Pixel coordinate grounding data
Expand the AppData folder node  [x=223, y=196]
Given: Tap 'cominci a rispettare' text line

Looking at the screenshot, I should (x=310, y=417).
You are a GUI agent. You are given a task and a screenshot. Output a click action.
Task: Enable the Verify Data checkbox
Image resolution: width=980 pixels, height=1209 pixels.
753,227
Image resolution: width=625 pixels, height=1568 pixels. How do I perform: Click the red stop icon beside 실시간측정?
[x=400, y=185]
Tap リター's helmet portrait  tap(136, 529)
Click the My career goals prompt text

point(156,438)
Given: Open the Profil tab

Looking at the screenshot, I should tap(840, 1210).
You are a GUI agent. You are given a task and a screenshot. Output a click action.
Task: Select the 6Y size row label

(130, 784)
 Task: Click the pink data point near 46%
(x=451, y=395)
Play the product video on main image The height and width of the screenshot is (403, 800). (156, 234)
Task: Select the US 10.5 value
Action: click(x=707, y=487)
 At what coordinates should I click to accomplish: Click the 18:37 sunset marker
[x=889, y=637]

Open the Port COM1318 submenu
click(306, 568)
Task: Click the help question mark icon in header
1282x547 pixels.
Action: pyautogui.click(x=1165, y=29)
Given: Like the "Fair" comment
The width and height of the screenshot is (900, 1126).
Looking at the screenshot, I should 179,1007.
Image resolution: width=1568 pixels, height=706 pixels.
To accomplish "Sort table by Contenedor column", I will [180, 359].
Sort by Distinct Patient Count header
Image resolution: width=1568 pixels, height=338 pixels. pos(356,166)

▶ **EXERCISE PROMPT**: Go through the data above and copy all of it exactly.

▶ **ANSWER SECTION**:
Expand the AppData folder node  [x=223, y=196]
Given: Tap 'cominci a rispettare' text line

Looking at the screenshot, I should (x=310, y=417).
You are a GUI agent. You are given a task and a screenshot. Output a click action.
Task: Enable the Verify Data checkbox
Image resolution: width=980 pixels, height=1209 pixels.
753,227
Image resolution: width=625 pixels, height=1568 pixels. How do I perform: Click the red stop icon beside 실시간측정?
[x=400, y=185]
Tap リター's helmet portrait  tap(136, 529)
Click the My career goals prompt text

point(156,438)
Given: Open the Profil tab

Looking at the screenshot, I should tap(840, 1210).
You are a GUI agent. You are given a task and a screenshot. Output a click action.
Task: Select the 6Y size row label

(130, 784)
 Task: Click the pink data point near 46%
(x=451, y=395)
Play the product video on main image The height and width of the screenshot is (403, 800). (156, 234)
Task: Select the US 10.5 value
Action: click(x=707, y=487)
 At what coordinates should I click to accomplish: Click the 18:37 sunset marker
[x=889, y=637]

Open the Port COM1318 submenu
click(306, 568)
Task: Click the help question mark icon in header
1282x547 pixels.
Action: pyautogui.click(x=1165, y=29)
Given: Like the "Fair" comment
The width and height of the screenshot is (900, 1126).
Looking at the screenshot, I should 179,1007.
Image resolution: width=1568 pixels, height=706 pixels.
To accomplish "Sort table by Contenedor column", I will [180, 359].
Sort by Distinct Patient Count header
Image resolution: width=1568 pixels, height=338 pixels. pos(356,166)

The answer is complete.